For young journalists looking for advice and inspiration, Van Loenen suggests looking further than the Anglo-Saxon world. “I love the UK and the USA, but they [are not that relevant] to many European journalists” because of their different cultural context and language environment.
There’s a lot to learn from Polish, Bulgarian, Italian media
Gerbert van Loenen
“It’s really silly that we’re always looking to The Wall Street Journal and The New York Times. There’s so much to learn in continental Europe”.
Van Loenen is especially interested in the Scandinavian news media market because Scandinavian companies work in smaller language environments, and they tend to be very innovative. “I would advise using [your] language skills. If you speak Ukrainian and Polish, for instance, be aware that most people do not understand those languages. Make sure that you look for news and look for media innovations in those countries as well”.

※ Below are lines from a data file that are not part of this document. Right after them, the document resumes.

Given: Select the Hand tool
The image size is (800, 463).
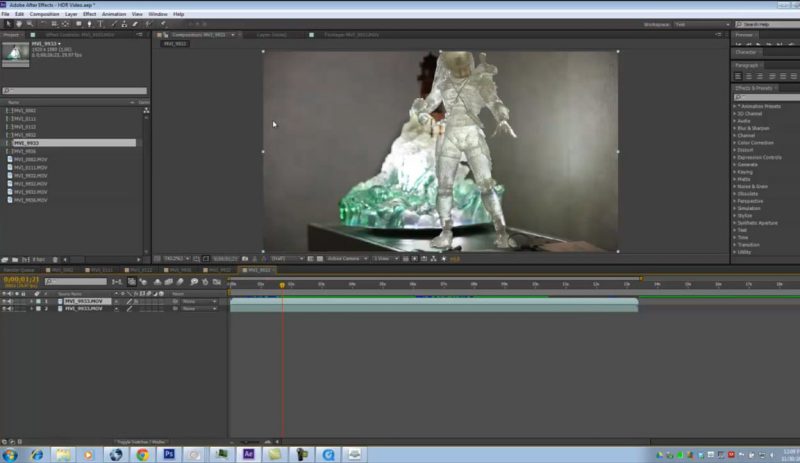Looking at the screenshot, I should 17,23.
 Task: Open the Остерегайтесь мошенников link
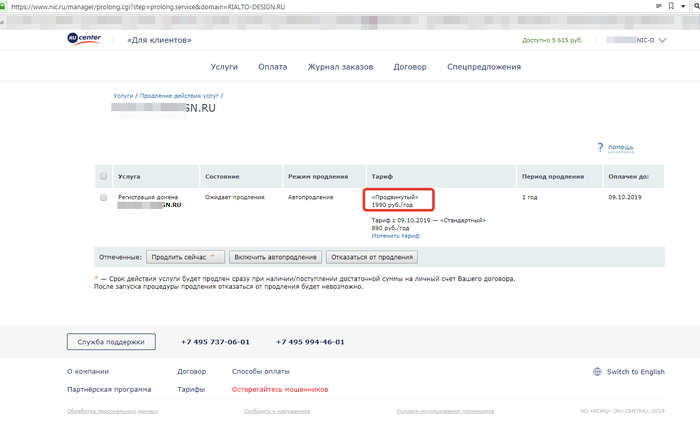click(x=279, y=389)
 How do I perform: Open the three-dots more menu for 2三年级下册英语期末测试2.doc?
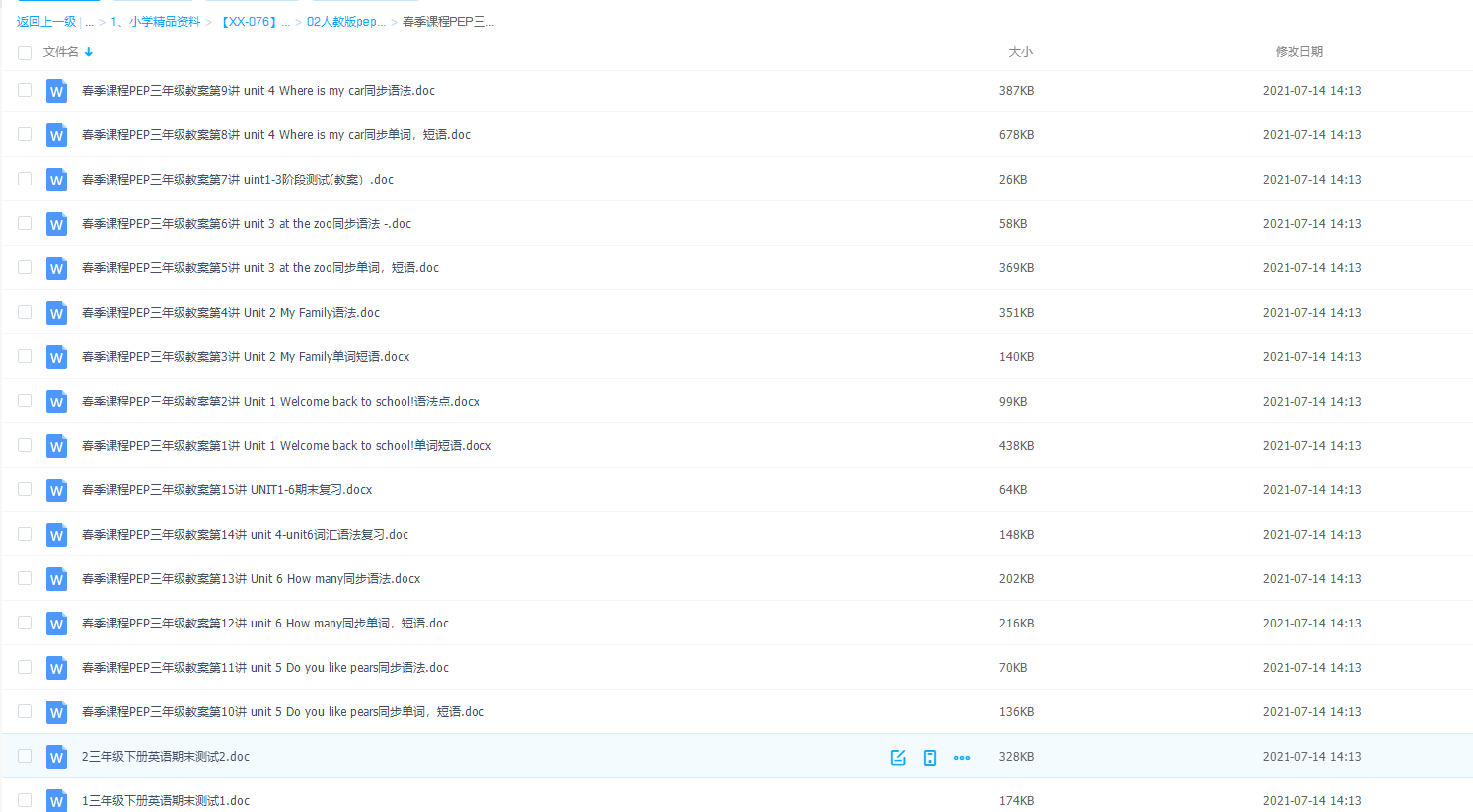point(962,757)
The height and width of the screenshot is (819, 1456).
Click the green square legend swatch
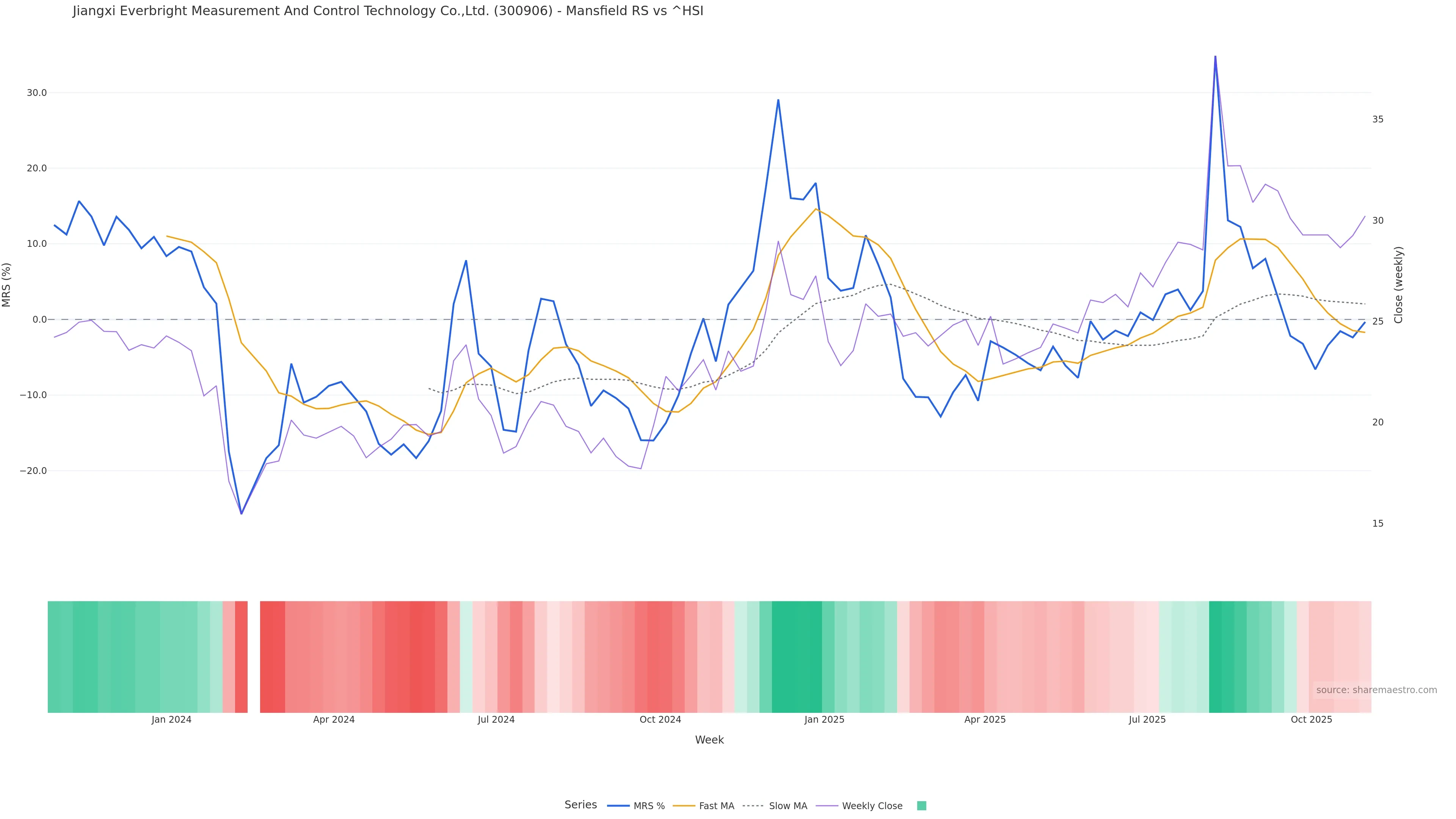click(x=921, y=806)
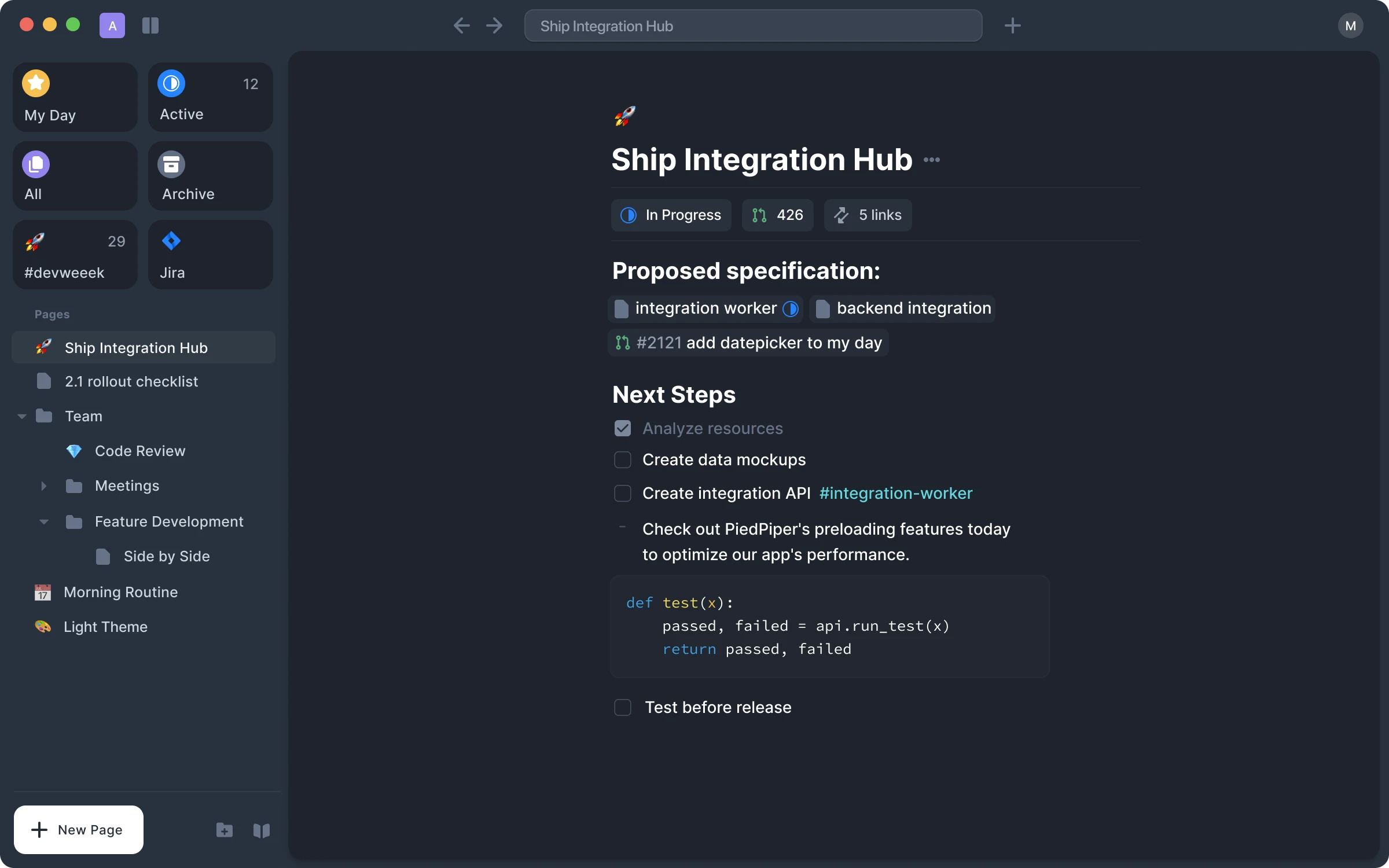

An important part of Van Loenen’s job has been to motivate other journalists. Although news media have had their share of problems in recent years, he says the role of journalism during the crisis gives him hope and helps inspire others.
“When there’s a crisis, people always turn to trusted news brands”, whether during the pandemic or amidst Russia’s invasion of Ukraine. “People need trusted news brands, and they know that there’s a difference between what people are saying on social media and trusted media”.